CAP devices are becoming more compact and user-friendly, enabling use in outpatient settings or even home care under supervision. Typical protocols involve:

• Sessions lasting 3–10 minutes
• Treatment frequency of 1–3 times per week
• Visible improvement after 2–4 sessions in acne and 4–6 sessions in chronic wounds

Dermatologists often integrate CAP with standard care to enhance outcomes.

Limitations and Future Directions

Despite its promise, CAP is still considered an emerging technology in dermatology. Limitations include:

• Cost and device availability
• Lack of large-scale randomized controlled trials
• Uncertainty about long-term effects with frequent use

However, ongoing research is exploring CAP’s potential in other skin conditions like psoriasis, rosacea, atopic dermatitis, and skin infections, including fungal and viral etiologies.

Cold Atmospheric Plasma in wound and acne management represents an exciting new approach in dermatologic therapy. With its antimicrobial, healing, and anti-inflammatory properties, CAP offers a safe and effective option for patients seeking faster, gentler, and drug free skin treatments. As more clinical studies validate its benefits, CAP may soon become a staple in modern dermatology clinics blending cutting-edge physics with practical skin care.

References

1. Isbary, G., Morfill, G., Schmidt, H. U., Georgi, M., Ramrath, K., Heinlin, J., … & Shimizu, T. (2013). A first prospective randomized controlled trial to decrease bacterial load using cold atmospheric argon plasma on chronic wounds in patients. British Journal of Dermatology, 167(2), 404–410. https://doi.org/10.1111/j.1365-2133.2012.11039.x
   This study demonstrated the ability of CAP to significantly reduce bacterial burden and support wound healing in chronic ulcers.
2. Metelmann, H. R., Seebauer, C., Miller, V., Fridman, A., Bauer, G., Graves, D. B., … & Weltmann, K. D. (2015).
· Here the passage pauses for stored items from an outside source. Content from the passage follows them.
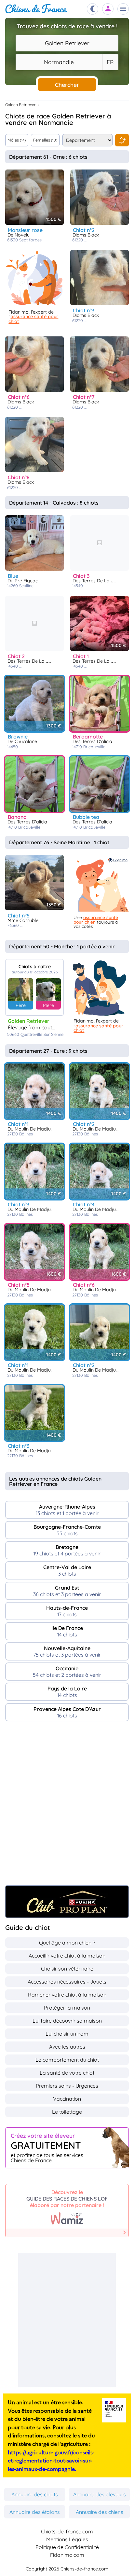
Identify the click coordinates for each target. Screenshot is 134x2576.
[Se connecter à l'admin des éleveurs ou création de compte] (108, 9)
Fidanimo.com (67, 2555)
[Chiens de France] (36, 9)
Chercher (67, 84)
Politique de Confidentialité (67, 2547)
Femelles (45, 139)
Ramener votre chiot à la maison (67, 1994)
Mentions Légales (67, 2539)
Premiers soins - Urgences (67, 2085)
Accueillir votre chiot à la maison (67, 1955)
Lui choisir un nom (67, 2033)
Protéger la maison (67, 2007)
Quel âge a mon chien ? (67, 1942)
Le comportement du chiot (67, 2059)
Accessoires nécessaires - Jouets (67, 1981)
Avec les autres (67, 2046)
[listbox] (110, 62)
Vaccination (67, 2098)
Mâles (16, 139)
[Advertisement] (67, 1807)
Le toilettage (67, 2111)
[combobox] (67, 43)
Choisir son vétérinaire (67, 1968)
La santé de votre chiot (67, 2072)
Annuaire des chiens (99, 2512)
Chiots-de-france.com (67, 2531)
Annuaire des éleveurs (99, 2494)
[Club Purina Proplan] (67, 1901)
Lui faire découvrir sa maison (67, 2020)
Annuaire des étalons (34, 2512)
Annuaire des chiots (34, 2494)
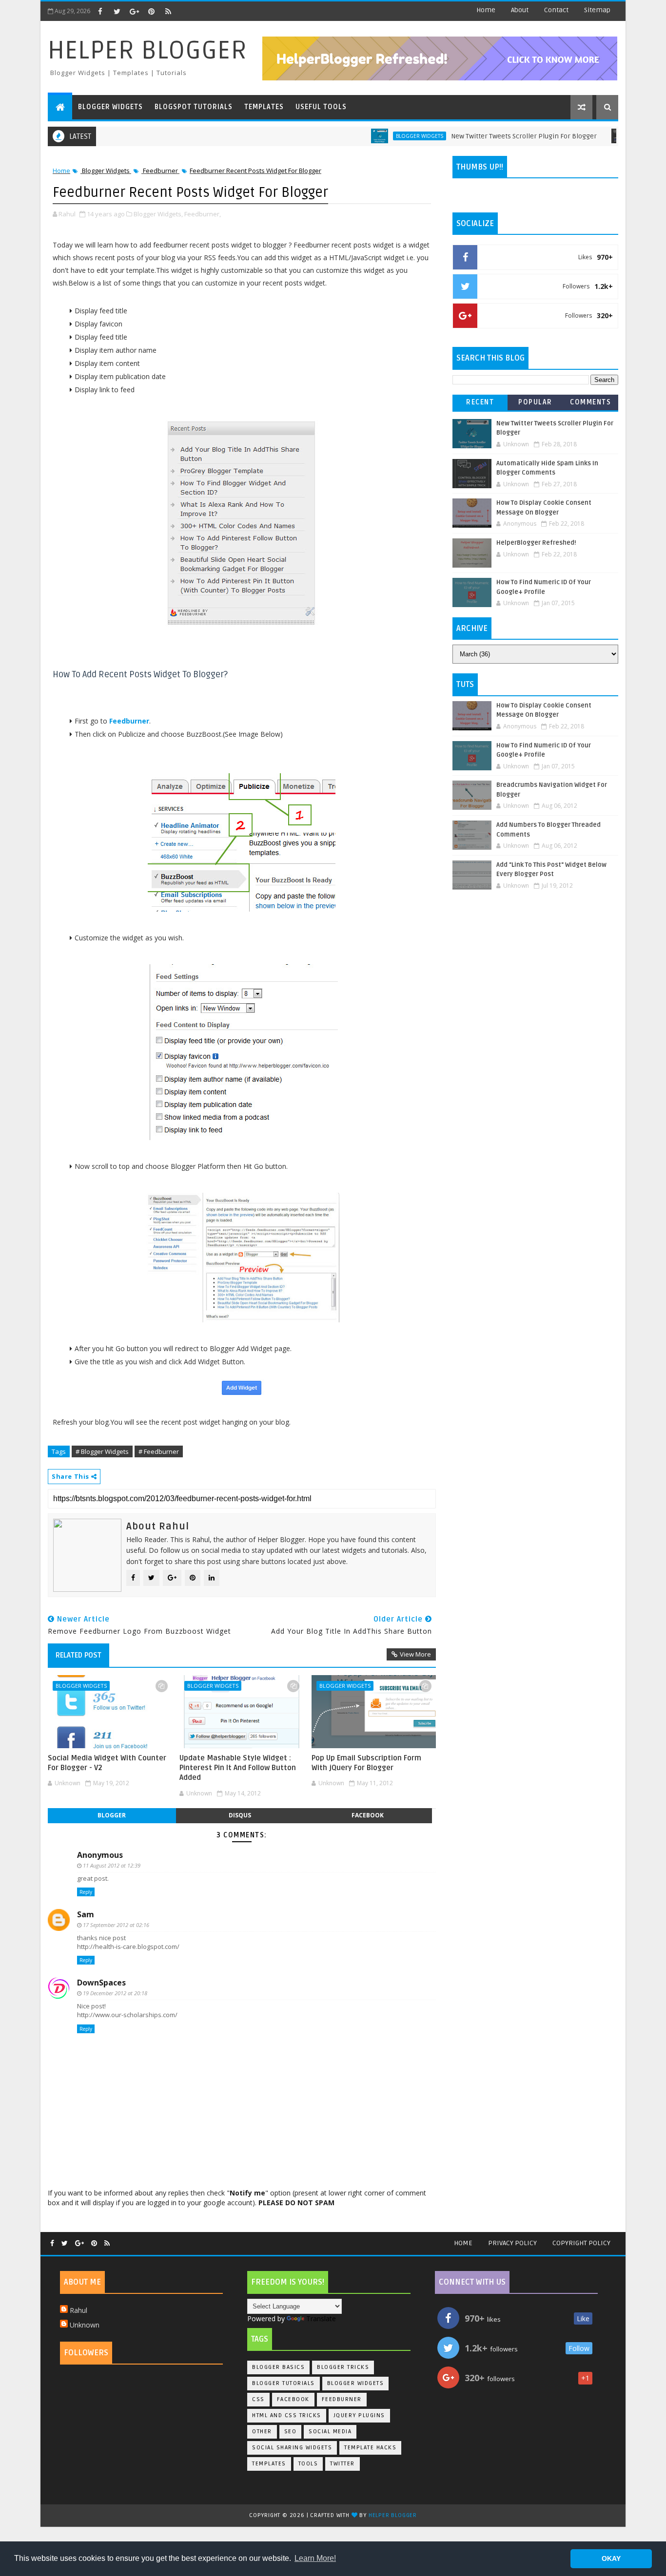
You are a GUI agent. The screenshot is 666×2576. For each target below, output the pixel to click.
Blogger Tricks (613, 136)
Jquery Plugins (359, 2415)
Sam (85, 1914)
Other (262, 2431)
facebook (368, 1815)
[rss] (168, 11)
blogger (112, 1815)
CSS (258, 2399)
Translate (321, 2318)
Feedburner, (202, 214)
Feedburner (160, 170)
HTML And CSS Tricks (286, 2415)
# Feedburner (158, 1451)
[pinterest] (151, 11)
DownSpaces (101, 1982)
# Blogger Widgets (102, 1451)
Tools (308, 2463)
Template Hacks (370, 2447)
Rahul (78, 2310)
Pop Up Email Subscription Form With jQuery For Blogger (366, 1763)
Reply (85, 1892)
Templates (264, 107)
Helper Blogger (147, 50)
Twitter (342, 2463)
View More (415, 1654)
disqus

Clinical experience with cold plasma in the treatment of locally advanced head and neck cancer. Clinical Plasma Medicine, 3(1), 17–23. https://doi.org/10.1016/j.cpme.2015.02.001
   Although focused on oncology, this research highlighted the safety and tissue regenerative potential of CAP applicable to dermatologic uses.
3. Kong, M. G., Kroesen, G., Morfill, G., Nosenko, T., Shimizu, T., van Dijk, J., & Zimmermann, J. L. (2020). Plasma medicine: An introductory review. New Journal of Physics, 11, 115012. https://doi.org/10.1088/1367-2630/11/11/115012
   This review explores the mechanisms and clinical applications of cold plasma, including its emerging role in acne treatment.